Cooling visited inpatient units, recording how much time business associates and sometimes nurses or care managers spent arranging transportation for discharged patients, which includes their time spent contacting transportation companies, gathering patient information, completing forms and waiting on hold. The time is significant, considering the more than 62,500 patient transports YNHHS sees each year.
“The Transportation Logistics Hub facilitators are there to own and streamline this process,” said Kelsey Cameron, Capacity Coordination Program manager. “They will work with transportation companies to ensure these patients get to where they need to be safely and in a timely fashion.”
The Hub logistics facilitators and software platform will also help improve vendor transportation operations over time. YNHHS and the transportation companies will have information about the busiest times for discharge transportation, whether the hospitals and transportation companies are meeting deadlines and how they can work more efficiently.
The Transportation Logistics Hub will be located in the Capacity Coordination Center with Bed Management and the Y Access Transfer Center. This will give the team line of sight into the status, priorities and flow challenges of each delivery network, according to Laura Pham, MD, executive director, Patient and Physician Access.
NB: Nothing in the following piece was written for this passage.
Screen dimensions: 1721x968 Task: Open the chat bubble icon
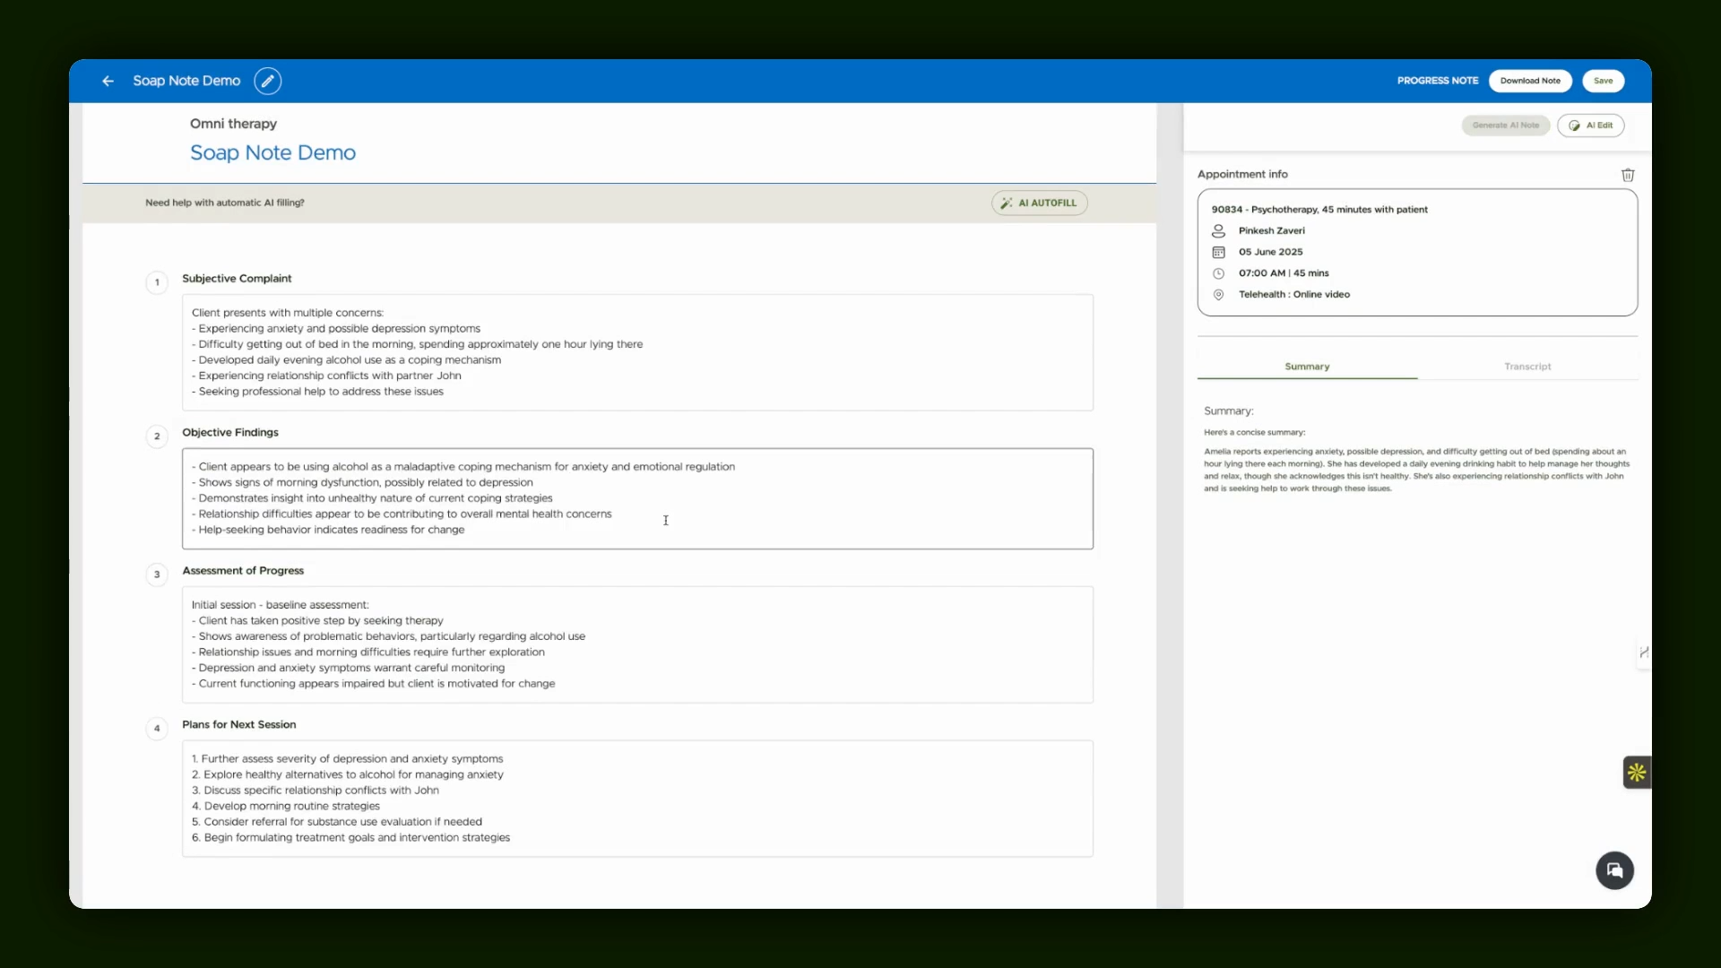pos(1614,870)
A ribbon-cutting for the Hub is scheduled for January.
This article is part of a series that examines how teams across YNHHS are working to reposition the health system for the future by focusing on strategic priorities through a systemwide initiative called Strengthening Our CORE (Collaboration, Optimization, Resiliency, Efficiency). Multiple workstreams have been designed to improve operational efficiencies; foster innovation; and improve quality and safety for patients and employees.